Programme Managementby Andy Taylor
- What is programme management?
- Is programme management different from project management?
- What is the key benefit of programme management?
- Are there any downsides to programme management?
- What types of programme are there?
- How do I start a programme?
- Who should be involved with a programme?
- How do I run a programme?
- What is benefits management?
- Do I need to close a programme?
1. What is programme management?
Programme management is the management of a set of projects, which will usually be related in some way, to ensure the potential conflicts are managed, the products of the projects are transformed into business as usual and the business benefits are delivered.
2. Is programme management different from project management?
A programme consists of a set of projects and other non-project activities, undertaken to achieve a strategic aim or goal. The management of the programme is therefore focused more on the delivery of the changed organisation, which delivers key strategic business benefits to the organisation.
Project management is much more focused on delivering the specific products required by the users and will usually end before the products have been fully absorbed into business as usual in the organisation.
3. What is the key benefit of programme management?
Programme management ensures the work undertaken in the projects within the programme is correctly prioritised and is targeted at achieving real business benefits for the organisation. It allows the senior management to determine if they are spending their money in the right places and ensure there is a good chance of delivering the return on investment.
4. Are there any downsides to programme management?
As with the establishment of any management layer in business, there is an overhead charge for programme management. It can be significant in major programmes, but doesn’t have to be. It must be tailored to suit the particular environment and culture of the organisation. Provided the eventual benefits outweigh the additional cost, programme management should not be a burden, but increase the chance of delivering the business benefits efficiently.

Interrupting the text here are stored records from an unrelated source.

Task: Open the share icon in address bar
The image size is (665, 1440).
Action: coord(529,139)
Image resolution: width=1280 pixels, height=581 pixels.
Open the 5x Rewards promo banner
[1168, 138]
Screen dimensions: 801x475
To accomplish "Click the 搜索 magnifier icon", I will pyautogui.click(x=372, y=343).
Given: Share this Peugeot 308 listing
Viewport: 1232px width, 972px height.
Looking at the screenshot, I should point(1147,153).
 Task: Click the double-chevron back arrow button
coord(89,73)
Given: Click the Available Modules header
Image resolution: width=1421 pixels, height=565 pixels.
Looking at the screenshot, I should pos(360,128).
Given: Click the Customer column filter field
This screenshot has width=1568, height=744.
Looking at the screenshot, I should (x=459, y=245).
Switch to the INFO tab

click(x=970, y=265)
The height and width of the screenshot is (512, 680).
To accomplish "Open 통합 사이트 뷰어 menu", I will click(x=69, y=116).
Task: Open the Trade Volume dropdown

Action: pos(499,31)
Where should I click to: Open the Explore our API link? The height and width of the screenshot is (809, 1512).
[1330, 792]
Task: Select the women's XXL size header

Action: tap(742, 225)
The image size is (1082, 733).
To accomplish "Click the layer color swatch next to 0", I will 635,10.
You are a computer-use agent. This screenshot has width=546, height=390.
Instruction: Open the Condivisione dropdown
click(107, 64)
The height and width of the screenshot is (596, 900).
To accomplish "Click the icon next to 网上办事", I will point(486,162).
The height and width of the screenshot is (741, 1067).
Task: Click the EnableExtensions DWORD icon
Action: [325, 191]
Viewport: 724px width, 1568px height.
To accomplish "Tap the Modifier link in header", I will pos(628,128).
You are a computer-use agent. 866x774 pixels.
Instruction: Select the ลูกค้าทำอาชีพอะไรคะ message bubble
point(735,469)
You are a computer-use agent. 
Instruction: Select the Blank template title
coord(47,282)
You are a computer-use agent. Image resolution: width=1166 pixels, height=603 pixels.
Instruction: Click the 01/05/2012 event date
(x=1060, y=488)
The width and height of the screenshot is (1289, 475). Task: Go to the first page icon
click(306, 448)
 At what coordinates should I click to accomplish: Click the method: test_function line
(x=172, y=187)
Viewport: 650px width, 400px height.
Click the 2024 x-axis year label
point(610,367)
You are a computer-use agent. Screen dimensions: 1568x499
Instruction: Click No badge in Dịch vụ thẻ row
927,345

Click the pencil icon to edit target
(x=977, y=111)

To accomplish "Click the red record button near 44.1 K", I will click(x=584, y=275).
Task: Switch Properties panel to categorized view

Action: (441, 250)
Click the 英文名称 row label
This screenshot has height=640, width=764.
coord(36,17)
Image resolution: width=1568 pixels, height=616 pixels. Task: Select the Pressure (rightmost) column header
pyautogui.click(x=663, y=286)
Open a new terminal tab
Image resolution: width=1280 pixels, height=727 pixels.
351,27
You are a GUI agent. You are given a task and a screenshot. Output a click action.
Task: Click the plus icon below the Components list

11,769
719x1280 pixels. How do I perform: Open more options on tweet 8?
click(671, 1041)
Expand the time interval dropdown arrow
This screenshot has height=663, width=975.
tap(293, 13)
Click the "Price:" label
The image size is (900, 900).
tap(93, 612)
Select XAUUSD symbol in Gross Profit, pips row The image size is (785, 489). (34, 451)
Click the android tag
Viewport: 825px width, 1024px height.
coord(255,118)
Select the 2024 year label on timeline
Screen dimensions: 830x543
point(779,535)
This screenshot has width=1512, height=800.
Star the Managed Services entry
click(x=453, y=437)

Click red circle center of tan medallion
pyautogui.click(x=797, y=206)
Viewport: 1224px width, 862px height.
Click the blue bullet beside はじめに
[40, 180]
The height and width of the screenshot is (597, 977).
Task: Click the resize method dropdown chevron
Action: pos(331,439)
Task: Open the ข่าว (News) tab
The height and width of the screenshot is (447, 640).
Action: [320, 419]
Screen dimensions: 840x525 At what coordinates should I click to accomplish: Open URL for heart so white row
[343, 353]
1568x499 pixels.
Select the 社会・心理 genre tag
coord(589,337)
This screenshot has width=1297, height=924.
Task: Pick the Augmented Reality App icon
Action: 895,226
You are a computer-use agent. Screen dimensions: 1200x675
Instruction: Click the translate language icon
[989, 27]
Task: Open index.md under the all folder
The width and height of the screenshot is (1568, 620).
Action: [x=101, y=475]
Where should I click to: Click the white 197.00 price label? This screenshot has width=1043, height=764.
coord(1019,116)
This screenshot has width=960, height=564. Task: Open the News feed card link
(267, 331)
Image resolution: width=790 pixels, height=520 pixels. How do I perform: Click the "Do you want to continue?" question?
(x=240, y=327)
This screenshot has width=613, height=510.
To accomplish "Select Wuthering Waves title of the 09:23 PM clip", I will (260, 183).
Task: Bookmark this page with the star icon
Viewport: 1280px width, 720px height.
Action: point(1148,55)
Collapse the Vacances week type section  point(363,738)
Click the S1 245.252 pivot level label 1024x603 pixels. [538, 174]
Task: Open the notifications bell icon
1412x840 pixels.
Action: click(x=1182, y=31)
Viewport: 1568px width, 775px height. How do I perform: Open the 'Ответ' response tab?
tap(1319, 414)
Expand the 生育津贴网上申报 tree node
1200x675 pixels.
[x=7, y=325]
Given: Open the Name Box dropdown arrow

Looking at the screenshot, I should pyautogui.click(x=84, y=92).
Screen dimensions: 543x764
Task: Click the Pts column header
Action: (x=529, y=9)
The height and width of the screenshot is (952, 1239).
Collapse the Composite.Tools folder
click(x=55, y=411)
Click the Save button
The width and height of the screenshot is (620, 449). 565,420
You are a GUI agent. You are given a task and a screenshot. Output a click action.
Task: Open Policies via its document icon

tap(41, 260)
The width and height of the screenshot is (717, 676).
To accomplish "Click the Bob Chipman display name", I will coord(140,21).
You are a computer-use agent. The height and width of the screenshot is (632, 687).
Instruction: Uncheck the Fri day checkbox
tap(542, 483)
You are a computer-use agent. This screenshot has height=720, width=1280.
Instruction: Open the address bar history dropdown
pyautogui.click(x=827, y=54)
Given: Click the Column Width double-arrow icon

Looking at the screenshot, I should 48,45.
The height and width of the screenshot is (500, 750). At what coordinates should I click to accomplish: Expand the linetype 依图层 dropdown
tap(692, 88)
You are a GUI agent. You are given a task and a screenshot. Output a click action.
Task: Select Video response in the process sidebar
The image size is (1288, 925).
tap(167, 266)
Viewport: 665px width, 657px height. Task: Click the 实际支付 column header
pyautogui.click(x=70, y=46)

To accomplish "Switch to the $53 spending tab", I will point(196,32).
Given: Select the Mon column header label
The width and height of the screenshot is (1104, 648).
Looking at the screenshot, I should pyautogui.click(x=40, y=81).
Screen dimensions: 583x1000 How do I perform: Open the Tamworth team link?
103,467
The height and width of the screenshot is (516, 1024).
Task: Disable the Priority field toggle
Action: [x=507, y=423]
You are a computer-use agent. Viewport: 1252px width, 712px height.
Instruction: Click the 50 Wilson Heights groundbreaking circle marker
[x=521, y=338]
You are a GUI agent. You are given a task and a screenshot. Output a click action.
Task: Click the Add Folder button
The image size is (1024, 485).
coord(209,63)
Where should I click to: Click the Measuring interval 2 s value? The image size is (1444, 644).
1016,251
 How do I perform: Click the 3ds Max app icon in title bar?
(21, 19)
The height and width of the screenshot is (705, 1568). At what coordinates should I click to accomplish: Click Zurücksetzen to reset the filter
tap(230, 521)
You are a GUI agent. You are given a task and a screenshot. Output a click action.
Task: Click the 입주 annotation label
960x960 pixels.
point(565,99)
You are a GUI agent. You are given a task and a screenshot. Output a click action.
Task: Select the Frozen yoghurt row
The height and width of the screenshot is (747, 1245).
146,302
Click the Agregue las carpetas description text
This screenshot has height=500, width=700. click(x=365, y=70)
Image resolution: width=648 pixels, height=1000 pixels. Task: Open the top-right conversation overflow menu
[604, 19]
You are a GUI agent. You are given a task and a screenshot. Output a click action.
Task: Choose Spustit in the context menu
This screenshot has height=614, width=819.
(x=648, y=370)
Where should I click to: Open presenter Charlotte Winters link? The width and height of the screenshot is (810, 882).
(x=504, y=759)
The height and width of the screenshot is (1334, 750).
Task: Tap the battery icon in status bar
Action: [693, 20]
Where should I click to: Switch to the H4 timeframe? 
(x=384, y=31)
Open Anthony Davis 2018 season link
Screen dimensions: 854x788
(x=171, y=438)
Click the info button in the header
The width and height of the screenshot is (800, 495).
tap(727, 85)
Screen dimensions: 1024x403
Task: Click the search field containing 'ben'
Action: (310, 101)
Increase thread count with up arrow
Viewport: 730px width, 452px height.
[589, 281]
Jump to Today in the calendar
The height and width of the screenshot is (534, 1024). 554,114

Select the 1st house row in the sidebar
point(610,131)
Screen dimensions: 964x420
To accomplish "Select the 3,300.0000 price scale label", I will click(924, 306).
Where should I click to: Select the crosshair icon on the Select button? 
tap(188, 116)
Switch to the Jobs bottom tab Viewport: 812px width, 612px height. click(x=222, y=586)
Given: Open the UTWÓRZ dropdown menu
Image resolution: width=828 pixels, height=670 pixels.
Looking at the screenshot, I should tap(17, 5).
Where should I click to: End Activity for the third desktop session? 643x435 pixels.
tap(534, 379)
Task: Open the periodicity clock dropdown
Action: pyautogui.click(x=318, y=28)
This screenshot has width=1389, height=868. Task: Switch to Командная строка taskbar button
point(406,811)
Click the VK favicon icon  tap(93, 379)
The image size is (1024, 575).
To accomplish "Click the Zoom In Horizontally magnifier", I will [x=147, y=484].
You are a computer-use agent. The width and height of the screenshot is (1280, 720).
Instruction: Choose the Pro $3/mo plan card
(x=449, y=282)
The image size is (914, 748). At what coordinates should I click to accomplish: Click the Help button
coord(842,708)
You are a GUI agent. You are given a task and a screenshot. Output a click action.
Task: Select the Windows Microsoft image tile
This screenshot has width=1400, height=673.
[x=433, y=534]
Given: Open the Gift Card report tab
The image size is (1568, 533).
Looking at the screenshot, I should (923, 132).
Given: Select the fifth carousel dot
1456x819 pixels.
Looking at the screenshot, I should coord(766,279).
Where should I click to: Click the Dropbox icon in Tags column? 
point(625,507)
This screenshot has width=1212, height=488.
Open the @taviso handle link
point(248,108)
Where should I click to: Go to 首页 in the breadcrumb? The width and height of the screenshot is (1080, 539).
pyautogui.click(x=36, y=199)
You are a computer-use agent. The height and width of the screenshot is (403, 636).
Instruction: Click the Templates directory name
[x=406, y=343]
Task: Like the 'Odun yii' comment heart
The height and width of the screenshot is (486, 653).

5. What types of programme are there?
There are three main types of programme, more related to the type of projects they encompass than their style of management. One has a single vision of the future or aim for all the projects, a second has a common vision and the third may have several different aims. Each will be run in a very similar manner, using the same set of processes and practices, albeit tailored to suit the specific environment. It is probably more useful to say that there are several different reasons for establishing a programme and these are perhaps the more important factors.
6. How do I start a programme?
A clear vision of the future state of the organisation as a result of the work of the programme is critical. Without it, the programme will not be focused appropriately and is far less likely to deliver successfully. This is a high level statement, but it needs to be supported by a much more detailed blueprint, which provides the projects with a clear understanding of what is to be delivered.
7. Who should be involved with a programme?
The people involved need to be selected carefully, acknowledging that the skills and competences required for programme management are not the same as those for project management. While it has in some places become normal practice to promote senior project managers into programme management, this is frequently less than successful. It is essential that those who are responsible for programmes at all levels understand the very different circumstances surrounding the programme.
8. How do I run a programme?
To run a programme requires a set of processes and practices that allow the projects to work, supported and assisted by the management of the programme. The programme must not be seen as just an overhead or layer of bureaucracy to be serviced. All the obvious practices will be required, including the management of, for example, risk, change, quality, resources and communications, not to forget planning, business cases and related documentation. The key difference from project management, though, is that of benefits management. It is the programme that ensures that deliverables from the projects are successfully converted into the new business as usual and deliver the business benefits that justify the work undertaken.
9. What is benefits management?
Business benefits are why the work of projects and programmes are undertaken in the first place. If the benefits do not outweigh the overall cost, then the work should not start or should be stopped when this is realised. The work of benefits management starts at the earliest stages of a programme, when the business case is being put together. The Cost Benefits Analysis or its equivalent needs to be developed and the identification, definition and analysis (valuation) of the benefits is the fundamental justification. The process of managing those benefits throughout the programme is then critical. If they are not managed effectively, changes to the programme (which are inevitable) will diminish the value of the business case and could (and has, not infrequently, in the past) remove the overall justification of the programme.
Mapping the deliverables from the projects through to the final aim or outcome for the programme, using the benefits (simple, intermediate and end), is critical if the programme is to be aligned with the strategy of the organisation. This alignment is also something that must be managed and maintained throughout the life of the programme.
10. Do I need to close a programme?
A programme, like a project, is a temporary structure. It is established to deliver a specific change or set of changes. Once those are established as business as usual in the organisation, the programme should be closed down. It is more frequently the case, though, that the investment in programme management is recognised as beneficial and the programme will not be closed, but moved into a revised format in order to deliver a new set of changes to the organisation.